The Case for Becoming a Neckerchief Guy


When the filmmaker Peter Bogdanovich passed away earlier this year, I immersed myself in as much of his work as I could. That meant watching a few films he directed, all of which I’ve seen multiple times. But Bogdonavich—because of his his output, but also the mystique he created for himself that people could describe as “witty, debonair, and cocksure” and it didn’t come off as silly—meant a lot to me, so I decided to take my tribute one step further. I went to my drawer, pulled out one of the bandanas I keep in there, folded it into a triangle, rolled it and tied it around my neck—the same way Bogdanovich always wore them, in what became his trademark look. I thought I’d just do it for the day, but then I did it again, and again, and all of a sudden the bandana/ascot/neckerchief was a thing I was doing regularly.

Araya Doheny

Getting into neckwear of any kind can seem daunting. Lately we’ve seen guys wearing everything from long chains to “kooky jewlery” with colorful beads or charms. But neckerchief—sometimes a simple cotton bandana, sometimes a proper silk ascot—feels like something a little more intense.
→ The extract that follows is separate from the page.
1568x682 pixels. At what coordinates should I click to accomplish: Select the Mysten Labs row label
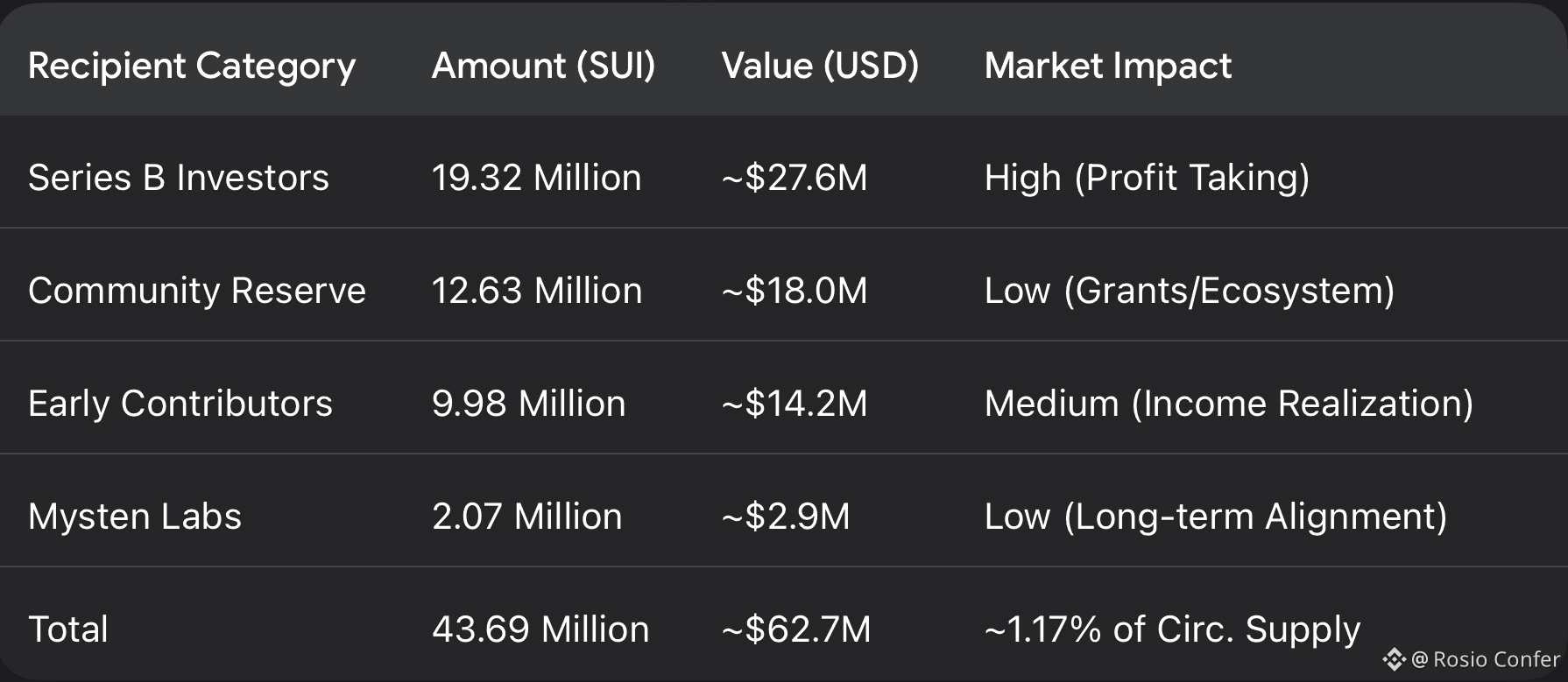135,517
Perhaps that’s because it’s got a long celebrity history: Bogdanovich made it his thing for decades, as did Marlon Brando and James Baldwin. More recently Tyler, the Creator has been seen rocking a handkerchief around his neck, as has Harry Styles. Big shoes (big necks?) to fill.

A certain amount of bandana apprehension makes sense. It’s an accessory associated with cowboys and train robbers. Maybe Axl Rose or Tupac pop into your mind. Guys who are into westernwear tend to like bandanas; writerly types like me…do not. And so Bogdanovich served as a perfect bandana role model: the guy started out as a film critic and turned into a director Occasionally I’ll write about movies, not direct them. But we’re both bespectacled, rather Jewish-looking guys. It didn’t feel like a big leap.

Personally, I’m partial to the rolled bandana over wearing it open like you’re preparing to rob a bank in the old West. And I like a true bandana more than a scarf or an ascot because it feels a little more down to earth. This is a crucial distinction for me, as it was for Peter Bogdonavich: When pressed in interviews, he’d always note that it was a bandana and not an ascot. The ascot is a fine accessory, but it’s not for everybody. They weren’t for Bogdanovich, and I don’t think they’re for me, either. I’d love to think I’m fancy, but I’m not. As he put it once, wearing a bandana “seemed like a nice thing to do.” That’s a good, simple philosophy in general for getting dressed: think about whether it’s nice or not and go from there.